When she told me the "good news" about getting a root canal, my entire body shivered. While my own troublesome tooth (and non-dental plan) was from a few years back, that physical misery was conjured so that I re-lived it for a second. Again, I felt that never-ebbing sear of hot pain, white light, the hallucinatory tremble of my skull from those weeks leading up to the drill. And there's an exact song that encapsulates that pain. When I think about root canals, I think about Beyoncé's "Crazy in Love."
It was a few summers ago and I was out at Siren Festival. It was my first time out at Coney Island and I was with then-fellow Pforker Brandon Stosuy.
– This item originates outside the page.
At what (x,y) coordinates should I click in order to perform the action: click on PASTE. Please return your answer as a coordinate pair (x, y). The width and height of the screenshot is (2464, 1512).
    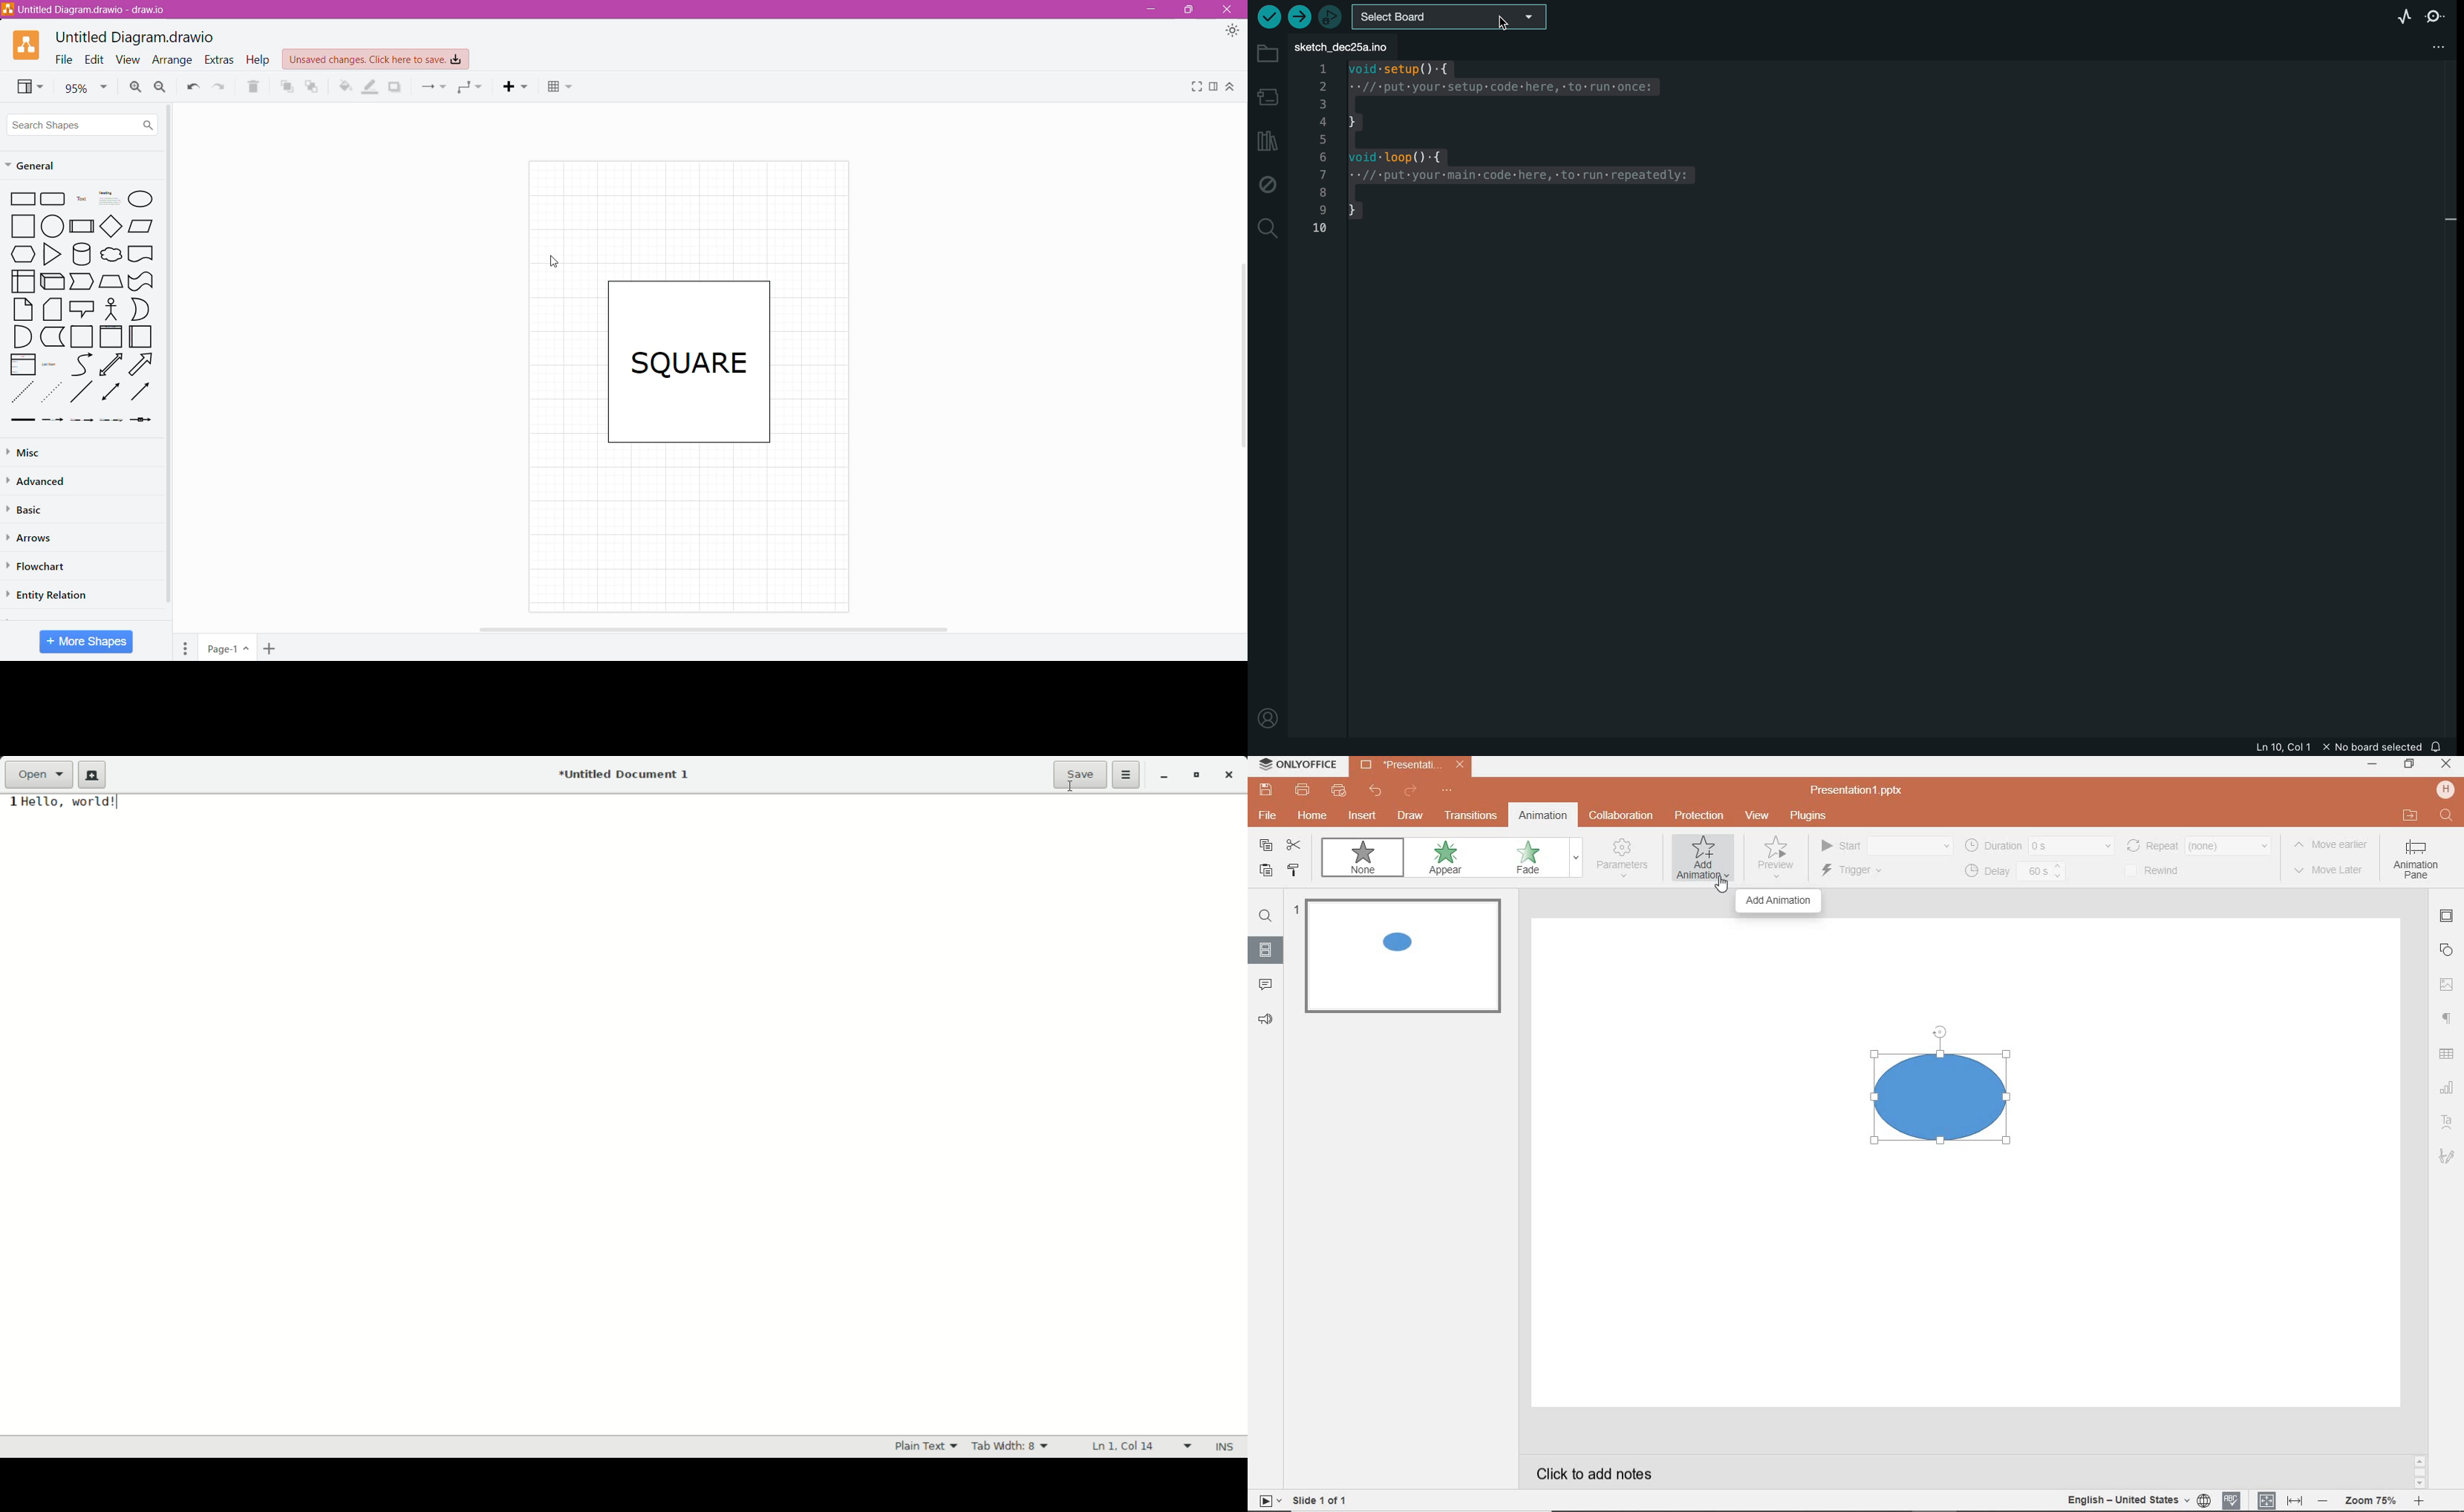
    Looking at the image, I should click on (1265, 872).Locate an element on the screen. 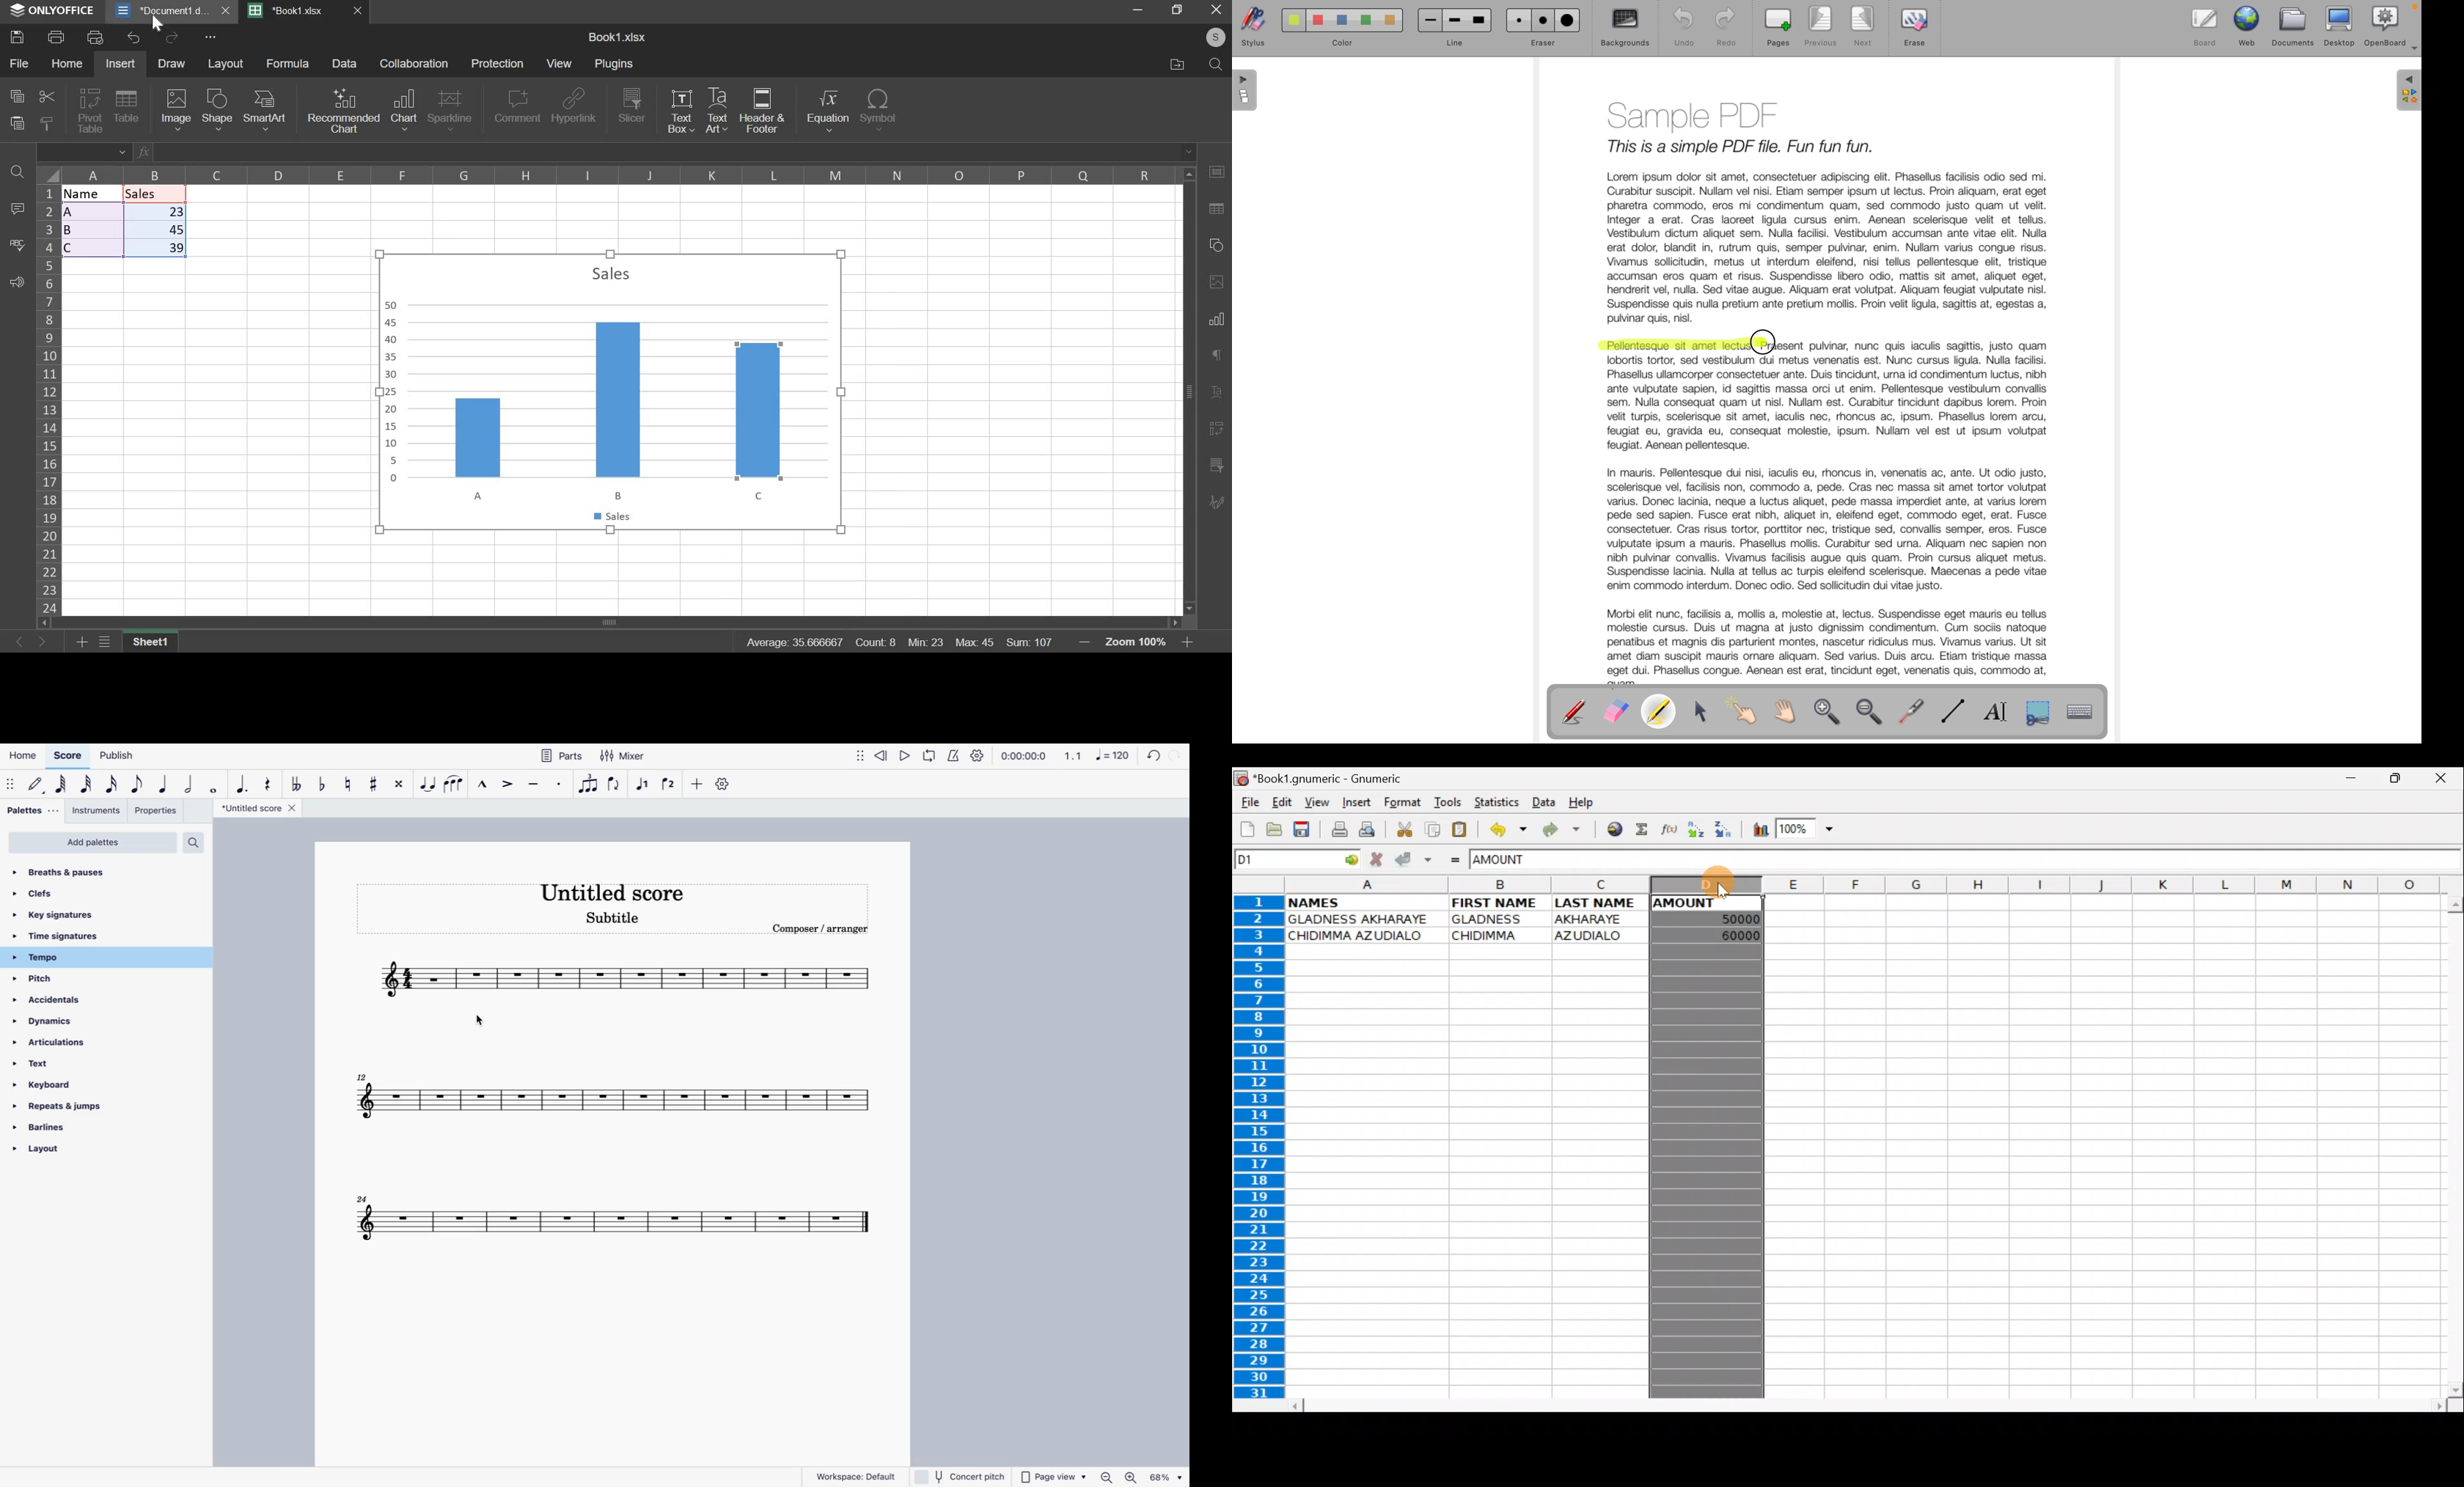 The image size is (2464, 1512). AZUDIALO is located at coordinates (1593, 935).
Unable to chew down a Nathan's hot dog, I wandered instead into the decrepit penny arcade out on the boardwalk, the skull pain masked by the din of skee-ball thumps, Street Fighter, and Dance Dance Revolution noises. As "Crazy in Love" burst forth, that horn line (from the Chi-Lites' "Are You My Woman") incessantly drilled deep into my head (where it would remain the rest of that summer). My skull reached the threshold: all brass blasts, Jay guest verse, arcade noise, Coney Island teen yammer, sweat, leathery local skin flash, skull nerve throb. At "got me going so crazy right now," everything roared white.
It was at this precise moment that the arcade attendant deployed some sort of industrial strength room deodorizer to cut through the pall of B.O. that hung in the hot room. Stunned and stuck in place, I was hit square in the face with that noxious mist. I can't hear that song without all those bells, whistles, and florid stinks flooding back and overtaking me.
Recently, another friend of mine recounted the first time he ever heard the God of Thunder, Prince Far I, on his face-melting dub reggae classic Cry Tuff the Dub Encounter Volume 3. Reduced to a puddle (bong-abetted, no doubt), he then had to be scooped up and put into a Brooklyn gypsy cab. It was a late November night, but for some reason, his cabbie had all the windows rolled down. To top it off, the cabbie had "Unchained Melody" cranked up. Already a bundle of nerves, the cold and the soaring Righteous sound (arranged for maximum beatitude by Jack Nitzsche, natch) shook my friend down to his spinal column. In simply retelling his tale and thinking about the Righteous Brothers, his arms had broken out anew in goose flesh, still cold at the sound of music.